If you've read Jane Eyre by Charlotte Bronte, you'll remember that Jane Eyre is a young 19th-century English woman who has had a tough childhood and is an orphan. As a young woman, she goes to work as a nanny for Mr. Rochester, a brooding, handsome, temperamental, and wealthy man who seems to be single but has a mysterious past. It's part ghost story and part romance: Jane and Mr. Rochester are both intriguing, strong-willed characters. This novel, Jane by April Lindner, locates the story in modern America: the original Jane Eyre inspires the story but doesn't dictate it. Jane Moore is 19 and has dropped out of Sarah Lawrence College. Both of her parents died recently in a car crash, and she doesn't have the money to stay in college. She applies to a nanny agency, and due to complete lack of knowledge in rock music [plus her total disinterest in rock stars], she gets an interesting nanny assignment. She's to be the nanny to the daughter of the country's most famous and most influential rock star, Nico Rathburn. Nico has a past of wild living, drugs, and failed marriage. He lives on a huge, somewhat isolated estate, Thornfield Park. Jane is a good nanny to his daughter, but she's confused when she starts having feelings for Nico, and especially confused when he show genuine interest and affection for her. What would a glamorous, rich rock star see in a plain Jane like herself? And more perplexingly, who has he stashed away on the forbidden third floor of his mansion, with a ghostly, female-sounding laugh?
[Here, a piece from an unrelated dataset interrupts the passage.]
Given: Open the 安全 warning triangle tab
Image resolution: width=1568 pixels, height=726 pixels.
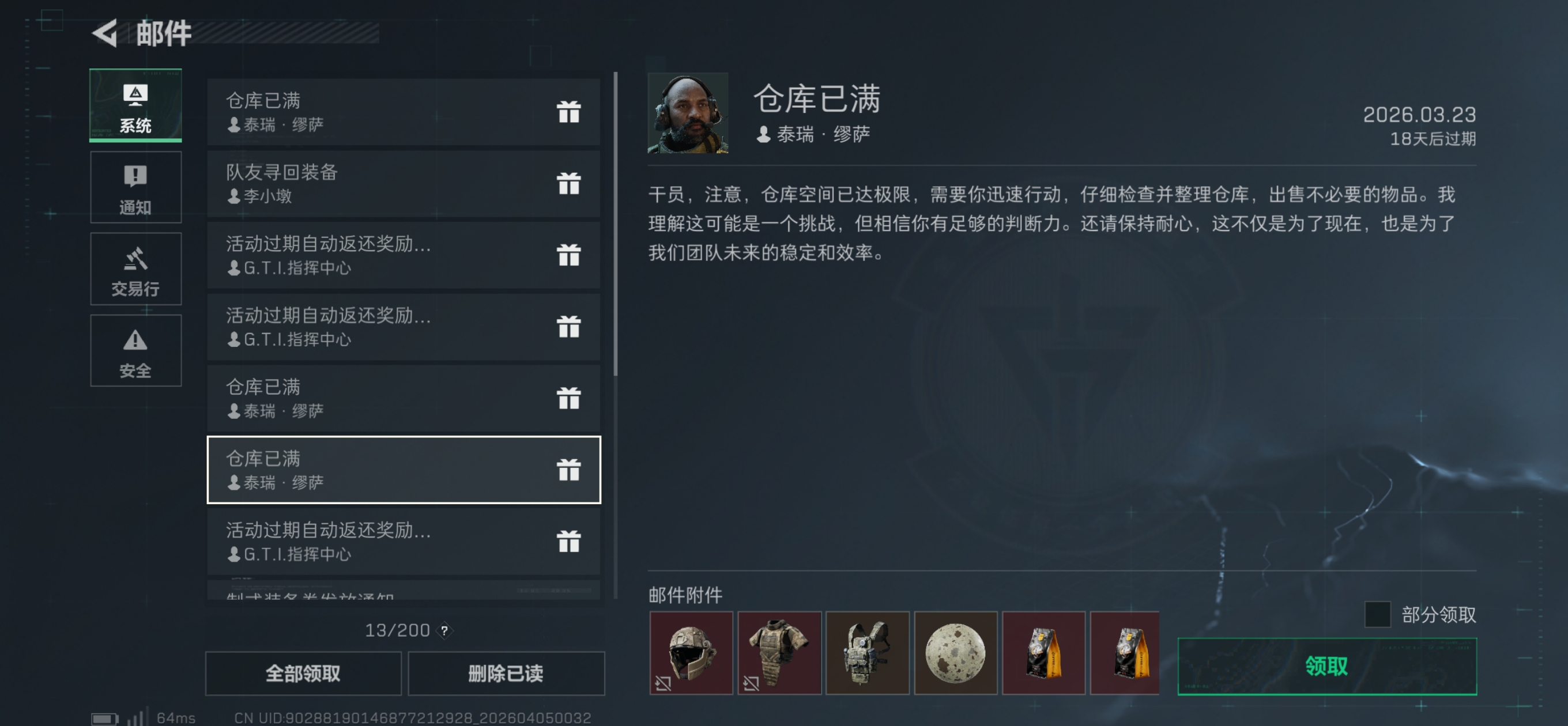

Jane by April Lindner. Poppy/Little, Brown: 2010. 373 p. Booktalk to older teens [be aware of adult content issues] and to adults.

Sunday, July 25, 2010

Strange Journey: Booktalk 3

If you’ve read any of the Percy Jackson and the Olympians series, you’ll know that the author, Rick Riordan, tells a great story. In his new series, The Kane Chronicles, he once again sets us on a strange journey. The Red Pyramid features two new main characters, Carter and Sadie, who are brother and sister but who haven’t lived together for years. In fact, the last time they lived together, a birthday cake exploded at a party, and their parents decided they’d live apart - in separate countries. It’s a long story.
Carter and Sadie have an odd, complicated family history of which they know very little when the story begins. Their father is a brilliant Egyptologist who moves around a lot and seems paranoid. At one point, their father seemed to attack the world famous Rosetta Stone, which really backfired, and released some ticked off Egyptian gods. Do not tick off an Egyptian god. They are extremely vengeful, whether they’re male, or female, or…animal. Of course, now that their father is gone, Carter and Sadie have to fight back, and they gain some interesting allies along the way. One of their allies is a cat named Muffin [awww!] and a basketball-playing baboon named Khufu who only eats food ending in the letter O. Strange friends? Don’t get me started about their enemies, who are even weirder. The Red Pyramid is one strange, funny, and mesmerizing journey.